Our data suggest that providers should consider responses to item 9 during past visits, rather than focusing only on the current response. Considering item 9 response only during the current visit (top portion of
Table 2) would fail to identify more than half of the patients attempting suicide in the following 90 days. Expanding consideration to all item 9 responses in the prior year (bottom portion of
Table 2) would increase sensitivity to approximately 60% while only modestly decreasing positive predictive value. These findings are consistent with the observation in broader outpatient samples that response to item 9 indicates elevated risk of a suicide attempt lasting for at least 12 to 18 months (
16).
Implications
We believe that these findings should apply to outpatient mental health and primary care practices across the United States. The study included approximately 33,000 visits made by nearly 6,000 adults receiving outpatient treatment for a psychotic disorder in seven health systems across nine states. Participating health systems serve diverse populations, including large numbers from minority racial and ethnic groups and large numbers enrolled via Medicare, Medicaid, and other subsidized insurance programs for low-income individuals.

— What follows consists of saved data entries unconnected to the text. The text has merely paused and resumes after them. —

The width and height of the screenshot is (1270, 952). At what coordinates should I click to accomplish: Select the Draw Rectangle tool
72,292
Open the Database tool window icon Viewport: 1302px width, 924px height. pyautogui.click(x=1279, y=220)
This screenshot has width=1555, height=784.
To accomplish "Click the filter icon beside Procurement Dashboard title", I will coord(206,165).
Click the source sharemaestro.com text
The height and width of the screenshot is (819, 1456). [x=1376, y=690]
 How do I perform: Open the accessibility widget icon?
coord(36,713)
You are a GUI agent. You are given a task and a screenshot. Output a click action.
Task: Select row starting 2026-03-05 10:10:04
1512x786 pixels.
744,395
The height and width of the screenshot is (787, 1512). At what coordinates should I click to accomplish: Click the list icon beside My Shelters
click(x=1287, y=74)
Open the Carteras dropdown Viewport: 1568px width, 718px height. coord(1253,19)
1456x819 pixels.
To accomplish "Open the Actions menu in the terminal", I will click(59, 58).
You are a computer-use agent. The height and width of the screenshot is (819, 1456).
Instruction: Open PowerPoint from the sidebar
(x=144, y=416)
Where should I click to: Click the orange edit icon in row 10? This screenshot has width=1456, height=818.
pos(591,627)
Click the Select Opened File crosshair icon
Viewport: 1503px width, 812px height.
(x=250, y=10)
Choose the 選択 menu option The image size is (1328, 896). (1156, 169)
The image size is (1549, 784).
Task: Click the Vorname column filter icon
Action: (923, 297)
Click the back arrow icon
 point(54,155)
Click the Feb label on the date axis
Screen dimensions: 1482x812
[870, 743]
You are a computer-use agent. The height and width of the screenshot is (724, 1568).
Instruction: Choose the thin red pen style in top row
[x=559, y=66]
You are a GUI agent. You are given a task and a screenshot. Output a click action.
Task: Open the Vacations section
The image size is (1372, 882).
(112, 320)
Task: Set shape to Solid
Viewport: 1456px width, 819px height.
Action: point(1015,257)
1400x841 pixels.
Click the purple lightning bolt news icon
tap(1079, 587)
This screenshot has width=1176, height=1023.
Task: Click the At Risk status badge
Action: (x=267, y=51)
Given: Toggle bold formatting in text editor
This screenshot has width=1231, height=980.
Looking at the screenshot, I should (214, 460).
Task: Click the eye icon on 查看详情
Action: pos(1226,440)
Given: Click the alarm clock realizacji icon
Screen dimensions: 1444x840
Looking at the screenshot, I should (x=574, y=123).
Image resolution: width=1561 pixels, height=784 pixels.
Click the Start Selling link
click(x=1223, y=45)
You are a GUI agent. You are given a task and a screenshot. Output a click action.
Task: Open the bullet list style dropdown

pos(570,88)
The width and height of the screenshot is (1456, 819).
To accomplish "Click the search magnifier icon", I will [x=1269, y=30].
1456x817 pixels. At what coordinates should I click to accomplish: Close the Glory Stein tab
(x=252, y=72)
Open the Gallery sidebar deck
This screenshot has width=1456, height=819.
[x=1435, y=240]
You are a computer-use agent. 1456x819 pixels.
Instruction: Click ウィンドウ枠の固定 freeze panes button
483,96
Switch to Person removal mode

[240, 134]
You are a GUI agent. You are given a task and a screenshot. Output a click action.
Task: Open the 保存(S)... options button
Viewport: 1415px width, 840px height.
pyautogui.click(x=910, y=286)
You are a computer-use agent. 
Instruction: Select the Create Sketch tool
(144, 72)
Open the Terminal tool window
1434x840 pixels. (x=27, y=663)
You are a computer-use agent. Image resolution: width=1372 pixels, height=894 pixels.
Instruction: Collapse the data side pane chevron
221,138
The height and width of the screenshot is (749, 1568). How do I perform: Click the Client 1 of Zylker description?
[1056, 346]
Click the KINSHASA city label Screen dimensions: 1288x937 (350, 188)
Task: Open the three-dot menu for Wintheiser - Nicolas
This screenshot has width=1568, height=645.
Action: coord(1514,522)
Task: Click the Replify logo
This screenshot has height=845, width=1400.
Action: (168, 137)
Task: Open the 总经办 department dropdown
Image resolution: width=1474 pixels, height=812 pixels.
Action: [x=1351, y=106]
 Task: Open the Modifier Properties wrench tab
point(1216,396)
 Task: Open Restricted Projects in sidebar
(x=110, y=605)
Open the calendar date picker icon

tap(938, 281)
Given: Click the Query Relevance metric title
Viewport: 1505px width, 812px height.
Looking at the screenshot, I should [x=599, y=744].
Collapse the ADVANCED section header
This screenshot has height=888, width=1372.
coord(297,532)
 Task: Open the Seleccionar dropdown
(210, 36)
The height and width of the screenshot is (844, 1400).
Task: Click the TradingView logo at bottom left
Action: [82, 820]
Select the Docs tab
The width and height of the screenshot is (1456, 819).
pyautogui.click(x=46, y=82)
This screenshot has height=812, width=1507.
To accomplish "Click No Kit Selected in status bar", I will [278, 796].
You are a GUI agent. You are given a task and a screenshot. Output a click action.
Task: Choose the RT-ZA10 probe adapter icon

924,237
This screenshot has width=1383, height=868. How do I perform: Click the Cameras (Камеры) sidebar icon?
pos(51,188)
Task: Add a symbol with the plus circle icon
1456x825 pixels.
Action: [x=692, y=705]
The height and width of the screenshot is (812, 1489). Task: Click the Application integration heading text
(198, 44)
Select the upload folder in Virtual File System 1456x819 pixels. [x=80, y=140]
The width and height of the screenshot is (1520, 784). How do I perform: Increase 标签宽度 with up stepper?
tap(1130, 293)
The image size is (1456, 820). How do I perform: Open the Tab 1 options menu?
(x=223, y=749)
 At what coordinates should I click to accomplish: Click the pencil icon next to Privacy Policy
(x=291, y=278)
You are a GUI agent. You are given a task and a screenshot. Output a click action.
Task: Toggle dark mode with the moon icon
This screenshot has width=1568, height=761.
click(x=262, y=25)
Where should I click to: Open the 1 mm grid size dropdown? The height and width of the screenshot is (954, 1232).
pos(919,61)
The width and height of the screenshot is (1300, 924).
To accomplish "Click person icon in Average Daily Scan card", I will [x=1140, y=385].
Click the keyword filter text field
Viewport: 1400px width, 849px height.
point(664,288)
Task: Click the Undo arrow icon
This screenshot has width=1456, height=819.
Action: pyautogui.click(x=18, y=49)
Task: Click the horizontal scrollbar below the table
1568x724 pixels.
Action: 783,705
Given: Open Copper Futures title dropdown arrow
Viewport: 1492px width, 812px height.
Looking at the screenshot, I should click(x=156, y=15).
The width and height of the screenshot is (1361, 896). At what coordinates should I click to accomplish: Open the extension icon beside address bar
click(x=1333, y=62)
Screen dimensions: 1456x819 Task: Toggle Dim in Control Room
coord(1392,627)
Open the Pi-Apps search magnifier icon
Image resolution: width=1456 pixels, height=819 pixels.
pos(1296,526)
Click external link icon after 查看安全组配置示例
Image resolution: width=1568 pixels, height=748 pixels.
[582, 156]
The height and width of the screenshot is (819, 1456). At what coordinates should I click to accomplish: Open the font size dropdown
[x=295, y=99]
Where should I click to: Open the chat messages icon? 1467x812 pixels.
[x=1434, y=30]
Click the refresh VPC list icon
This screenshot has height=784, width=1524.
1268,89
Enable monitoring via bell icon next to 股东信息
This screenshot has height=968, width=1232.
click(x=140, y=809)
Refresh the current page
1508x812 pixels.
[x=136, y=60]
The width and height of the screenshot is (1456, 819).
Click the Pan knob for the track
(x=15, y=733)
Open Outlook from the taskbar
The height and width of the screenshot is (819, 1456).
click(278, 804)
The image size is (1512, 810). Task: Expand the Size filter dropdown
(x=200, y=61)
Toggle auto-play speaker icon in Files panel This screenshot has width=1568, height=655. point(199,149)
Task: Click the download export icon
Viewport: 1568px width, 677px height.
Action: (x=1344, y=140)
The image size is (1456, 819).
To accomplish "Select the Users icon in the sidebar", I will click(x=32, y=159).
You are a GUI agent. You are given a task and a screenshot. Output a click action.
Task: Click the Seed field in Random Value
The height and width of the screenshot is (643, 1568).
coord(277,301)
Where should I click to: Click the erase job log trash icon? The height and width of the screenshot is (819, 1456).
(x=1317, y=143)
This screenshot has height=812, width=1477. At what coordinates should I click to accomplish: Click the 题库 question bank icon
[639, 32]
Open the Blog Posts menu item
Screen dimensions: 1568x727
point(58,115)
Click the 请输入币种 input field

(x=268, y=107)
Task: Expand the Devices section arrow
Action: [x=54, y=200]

These findings have important implications for clinicians caring for people diagnosed as having psychotic disorders. First, our findings indicate that individuals with psychotic disorders provide clinically useful responses to simple self-report questions about thoughts of death or self-harm. Second, these results provide practical guidance to clinicians regarding the implications of response to PHQ-9 item 9. A response of “not at all” certainly does not imply absence of risk; over 40% of suicide attempts in this sample occurred among patients who did not endorse suicidal thoughts during the prior year. But endorsement of frequent thoughts of death or self-harm certainly indicates an increased risk of self-harm and a need for more detailed assessment and appropriate care planning. Of patients reporting thoughts of death or self-harm nearly every day, approximately one in 30 received care for self-harm or probable suicide attempt during the following 90 days. Our findings demonstrate that simple self-report measures such as the PHQ-9 can be useful in addressing the high risk of suicidal behavior among individuals with psychotic disorders.